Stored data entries
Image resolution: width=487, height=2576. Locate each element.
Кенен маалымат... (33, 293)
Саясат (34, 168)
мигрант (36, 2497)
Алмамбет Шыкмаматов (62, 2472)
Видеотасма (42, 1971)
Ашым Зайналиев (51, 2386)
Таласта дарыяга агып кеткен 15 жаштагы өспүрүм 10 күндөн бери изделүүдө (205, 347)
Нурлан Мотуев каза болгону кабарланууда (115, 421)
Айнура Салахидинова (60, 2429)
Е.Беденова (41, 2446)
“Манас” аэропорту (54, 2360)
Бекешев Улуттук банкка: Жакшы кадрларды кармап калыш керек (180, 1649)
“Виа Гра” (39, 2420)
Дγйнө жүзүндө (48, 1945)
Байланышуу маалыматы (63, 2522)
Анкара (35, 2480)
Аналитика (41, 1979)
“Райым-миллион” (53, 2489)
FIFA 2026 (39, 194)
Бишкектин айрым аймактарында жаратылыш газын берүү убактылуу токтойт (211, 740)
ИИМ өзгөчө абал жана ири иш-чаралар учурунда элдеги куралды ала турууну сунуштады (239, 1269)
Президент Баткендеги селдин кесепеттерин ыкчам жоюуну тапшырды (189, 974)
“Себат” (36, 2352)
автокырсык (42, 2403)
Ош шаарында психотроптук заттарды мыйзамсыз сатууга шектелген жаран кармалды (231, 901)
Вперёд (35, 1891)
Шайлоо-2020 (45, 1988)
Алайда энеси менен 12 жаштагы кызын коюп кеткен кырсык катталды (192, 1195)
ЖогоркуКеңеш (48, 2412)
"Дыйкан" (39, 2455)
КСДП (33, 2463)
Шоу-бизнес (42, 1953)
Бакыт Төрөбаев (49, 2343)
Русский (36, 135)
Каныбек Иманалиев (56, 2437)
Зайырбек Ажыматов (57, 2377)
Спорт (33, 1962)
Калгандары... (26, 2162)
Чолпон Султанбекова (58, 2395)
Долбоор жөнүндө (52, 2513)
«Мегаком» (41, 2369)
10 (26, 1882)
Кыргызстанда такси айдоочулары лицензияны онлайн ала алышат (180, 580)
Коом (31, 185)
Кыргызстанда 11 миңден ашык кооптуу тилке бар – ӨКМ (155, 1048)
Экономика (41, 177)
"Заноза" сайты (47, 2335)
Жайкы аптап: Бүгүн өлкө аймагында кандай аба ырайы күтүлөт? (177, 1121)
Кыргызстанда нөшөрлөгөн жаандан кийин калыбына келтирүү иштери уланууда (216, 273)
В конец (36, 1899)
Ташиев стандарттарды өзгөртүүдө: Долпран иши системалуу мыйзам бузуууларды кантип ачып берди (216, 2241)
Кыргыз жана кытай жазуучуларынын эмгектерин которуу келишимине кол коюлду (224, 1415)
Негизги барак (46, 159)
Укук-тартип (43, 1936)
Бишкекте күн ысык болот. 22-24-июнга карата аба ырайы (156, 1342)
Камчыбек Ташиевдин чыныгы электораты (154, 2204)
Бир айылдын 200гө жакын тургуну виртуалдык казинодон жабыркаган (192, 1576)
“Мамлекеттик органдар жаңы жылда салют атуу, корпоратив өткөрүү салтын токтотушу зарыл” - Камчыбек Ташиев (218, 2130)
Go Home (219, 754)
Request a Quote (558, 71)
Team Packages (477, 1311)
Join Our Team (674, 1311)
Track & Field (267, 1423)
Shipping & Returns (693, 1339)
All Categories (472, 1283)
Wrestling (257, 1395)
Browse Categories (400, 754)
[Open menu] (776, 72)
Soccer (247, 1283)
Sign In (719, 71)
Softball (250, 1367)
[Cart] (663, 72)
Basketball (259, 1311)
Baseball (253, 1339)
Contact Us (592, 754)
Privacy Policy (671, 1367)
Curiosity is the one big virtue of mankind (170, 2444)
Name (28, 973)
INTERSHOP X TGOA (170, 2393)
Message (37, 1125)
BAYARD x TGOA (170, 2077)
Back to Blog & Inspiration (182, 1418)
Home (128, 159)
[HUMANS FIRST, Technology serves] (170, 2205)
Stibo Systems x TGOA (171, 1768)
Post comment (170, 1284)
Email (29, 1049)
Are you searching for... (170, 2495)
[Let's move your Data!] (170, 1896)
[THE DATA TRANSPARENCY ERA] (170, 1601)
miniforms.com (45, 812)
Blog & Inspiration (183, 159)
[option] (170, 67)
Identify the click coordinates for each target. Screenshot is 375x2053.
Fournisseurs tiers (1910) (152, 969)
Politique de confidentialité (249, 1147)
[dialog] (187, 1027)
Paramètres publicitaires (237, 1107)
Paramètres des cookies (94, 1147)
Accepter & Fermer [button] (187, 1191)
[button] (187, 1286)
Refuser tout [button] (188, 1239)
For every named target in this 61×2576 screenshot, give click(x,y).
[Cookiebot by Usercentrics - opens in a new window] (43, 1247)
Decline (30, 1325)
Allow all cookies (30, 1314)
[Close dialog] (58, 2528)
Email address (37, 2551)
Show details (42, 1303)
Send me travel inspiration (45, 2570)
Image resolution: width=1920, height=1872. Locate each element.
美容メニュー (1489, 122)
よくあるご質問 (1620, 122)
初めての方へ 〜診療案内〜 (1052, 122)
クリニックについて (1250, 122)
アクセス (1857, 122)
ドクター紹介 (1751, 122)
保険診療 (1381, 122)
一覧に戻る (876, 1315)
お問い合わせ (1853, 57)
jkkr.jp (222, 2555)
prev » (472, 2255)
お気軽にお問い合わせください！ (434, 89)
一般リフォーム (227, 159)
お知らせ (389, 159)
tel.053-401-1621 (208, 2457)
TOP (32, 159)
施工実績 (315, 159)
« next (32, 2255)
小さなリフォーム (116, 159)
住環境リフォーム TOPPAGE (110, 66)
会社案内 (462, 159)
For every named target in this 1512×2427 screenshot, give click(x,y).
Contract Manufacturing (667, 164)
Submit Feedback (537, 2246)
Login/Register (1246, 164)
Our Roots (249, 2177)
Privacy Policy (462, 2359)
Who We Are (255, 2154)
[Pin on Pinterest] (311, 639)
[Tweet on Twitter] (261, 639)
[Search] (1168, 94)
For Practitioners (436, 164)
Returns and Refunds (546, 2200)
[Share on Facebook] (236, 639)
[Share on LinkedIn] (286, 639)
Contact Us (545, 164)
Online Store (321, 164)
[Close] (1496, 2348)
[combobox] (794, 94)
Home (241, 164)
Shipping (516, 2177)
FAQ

Your goal — From the entries above, return exactly the line containing "[THE DATA TRANSPARENCY ERA] (170, 1601)", the line containing "For every named target in this 61×2576", and all lines between, and nothing else.

Final answer —
[THE DATA TRANSPARENCY ERA] (170, 1601)
miniforms.com (45, 812)
Blog & Inspiration (183, 159)
[option] (170, 67)
Identify the click coordinates for each target. Screenshot is 375x2053.
Fournisseurs tiers (1910) (152, 969)
Politique de confidentialité (249, 1147)
[dialog] (187, 1027)
Paramètres publicitaires (237, 1107)
Paramètres des cookies (94, 1147)
Accepter & Fermer [button] (187, 1191)
[button] (187, 1286)
Refuser tout [button] (188, 1239)
For every named target in this 61×2576 screenshot, give click(x,y).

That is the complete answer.